News December 14, 2020

More animation features added to Apple Music & YouTube Music

More animation features added to Apple Music & YouTube Music

Both Apple Music and YouTube Music are offering more animation features.

Apple Music is expected to introduce animated album covers this week, after already introducing it in the beta versions of iOS 14.3 and macOS 11.1.

Pearl Jam’s Gigaton, Big Sean’s Detroit 2 and Future Utopia’s 12 Questions are among those who got the treatment.

Gigaton’s shows a waterfall cascading realistically over a cliff.

The covers are created and paid for by the artists and their record labels, which suggests that not all artists will get the treatment.

The initiative does, however, bring the spotlight back to album covers – which hit their peak during the vinyl era but have been becoming less significant in the smaller CD format and the thumbnail depiction on digital.

Apple which introduced animated playlists with iOS 13 like Get Up! Mix, Favourites Mix and New Music Mix, featured animated magazine covers on Apple News+.

Spotify’s Canvas feature plays a looping animation or video on selected songs.

Meanwhile, YouTube Music users disappointed with sketchy thumbnails when looking specifically for a live performance or video now have animated video thumbnails as they scroll.

As Android Police states, the feature has been intermittently offered in the past but it seems to be now permanent.

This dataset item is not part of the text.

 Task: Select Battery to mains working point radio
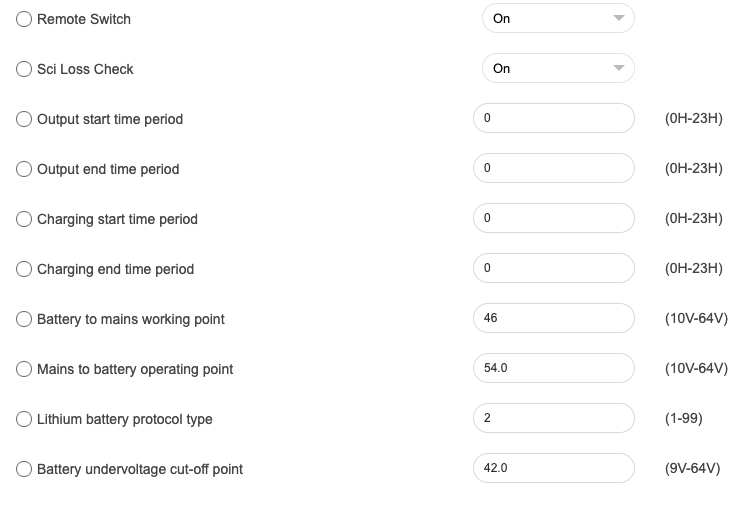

Users can disable it quickly if they find it irritating.

However a report from Best SEO Companies in October 2020 about the appeal of thumbnails found that thumbnails which feature stills from the video or images get more views than those with animation.

The study emphasised that a great thumbnail is crucial to the success of a video. The ones that work the best feature characters or people, with bold backgrounds and multi-colours.

For creators they are an extension of their brand and aesthetic.

72% of the most popular thumbnails include a face and get significantly more views thumbnails without faces.

Among the most popular videos, 70% feature thumbnails with titles or explanatory text.

Videos that showed negative emotion, such as anger, disgust, or fear had a greater drawing power than thumbnails portraying positive emotions.